Cette opération est fort délicate et fort importante ; car la
résistance de la toile de coton, si mince, dont est fait l'aérostat,
est calculée en raison de l'étendue du contact de cette toile avec le
filet aux mailles serrées qui portera la nacelle.

Le Horla,
d'ailleurs, a été dessiné par M. Mallet, construit sous ses yeux et par
lui. Tout a été fait dans les ateliers de M Jovis, par le personnel
actif de la société, et rien au-dehors.
Ajoutons que tout est nouveau dans ce ballon, depuis le vernis
jusqu'à la soupape, ces deux choses essentielles de l'aérostation. Il
doit rendre la toile impénétrable au gaz, comme les flancs d'un navire
sont impénétrables à l'eau. Les anciens vernis à base d'huile de lin
avaient double inconvénient de fermenter et de brûler la toile qui, en
peu de temps, se déchirait comme du papier.
Les soupapes offraient ce danger de se refermer imparfaitement dès
qu'elles avaient été ouvertes et qu'était brisé l'enduit, dit
cataplasme, dont on les garnissait. La chute de M. Lhoste, en pleine
mer et en pleine nuit, a prouvé, l'autre semaine, l'imperfection du
vieux système.
On peut dire que les deux découvertes du capitaine Jovis, celle du
vernis principalement, sont d'une valeur inestimable pour
l'aérostation.
On en parle d'ailleurs dans la foule, et des hommes, qui semblent
être des spécialistes, affirment avec autorité, que nous serons
retombés avant les fortifications. Beaucoup d'autres choses encore sont
blâmées dans ce ballon d'un nouveau type que nous allons expérimenter
avec tant de bonheur et de succès.
Il grossit toujours, lentement.

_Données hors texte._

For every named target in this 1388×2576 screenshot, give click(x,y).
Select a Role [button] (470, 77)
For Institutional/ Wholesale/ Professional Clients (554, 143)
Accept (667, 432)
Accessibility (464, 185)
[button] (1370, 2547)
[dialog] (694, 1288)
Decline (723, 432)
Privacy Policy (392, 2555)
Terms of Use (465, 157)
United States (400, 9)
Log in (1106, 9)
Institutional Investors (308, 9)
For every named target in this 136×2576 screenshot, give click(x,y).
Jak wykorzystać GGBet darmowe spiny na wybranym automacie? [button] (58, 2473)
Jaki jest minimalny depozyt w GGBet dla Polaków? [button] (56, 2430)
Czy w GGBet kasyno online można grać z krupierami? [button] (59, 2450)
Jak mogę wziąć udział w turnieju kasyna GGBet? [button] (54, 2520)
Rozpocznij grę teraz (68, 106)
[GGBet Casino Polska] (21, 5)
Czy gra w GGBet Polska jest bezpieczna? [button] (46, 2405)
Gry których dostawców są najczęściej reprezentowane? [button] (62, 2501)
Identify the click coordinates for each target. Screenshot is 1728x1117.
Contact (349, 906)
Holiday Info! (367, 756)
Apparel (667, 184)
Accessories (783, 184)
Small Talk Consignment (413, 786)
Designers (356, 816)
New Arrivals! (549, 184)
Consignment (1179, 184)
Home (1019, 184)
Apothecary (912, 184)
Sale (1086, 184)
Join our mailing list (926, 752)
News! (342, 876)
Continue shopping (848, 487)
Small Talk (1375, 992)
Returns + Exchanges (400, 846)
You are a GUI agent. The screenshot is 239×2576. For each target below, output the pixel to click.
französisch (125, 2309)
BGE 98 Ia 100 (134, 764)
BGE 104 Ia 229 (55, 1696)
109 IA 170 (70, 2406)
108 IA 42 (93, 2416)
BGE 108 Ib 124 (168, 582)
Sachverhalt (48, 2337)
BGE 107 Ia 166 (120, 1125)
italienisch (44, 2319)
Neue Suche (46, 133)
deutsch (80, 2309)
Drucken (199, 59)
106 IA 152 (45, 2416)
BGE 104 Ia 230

On y découvre de petites déchirures
faites pendant le transport ; et on les bouche, selon l'usage, avec des
morceaux de journal appliqués sur la toile en les mouillant. Ce procédé
d'obstruction inquiète et émeut le public.
Pendant que le capitaine Jovis et son personnel s'occupent des
derniers détails, les voyageurs vont dîner à la cantine de l'usine à
gaz, selon la coutume établie.
Quand nous ressortons, l'aérostat se balance, énorme et
transparent, prodigieux fruit d'or, poire fantastique que mûrissent
encore, en la couvrant de feu, les derniers rayons du soleil.
Voici qu'on attache la nacelle, qu'on apporte les baromètres, la
sirène que nous ferons gémir et mugir dans la nuit, les deux trompes
aussi, et les provisions de bouche, les pardessus, tout le petit
matériel que peut contenir, avec les hommes, ce panier volant.
Comme le vent pousse le ballon sur les gazomètres, on doit à
plusieurs reprises l'en éloigner pour éviter un acident au départ.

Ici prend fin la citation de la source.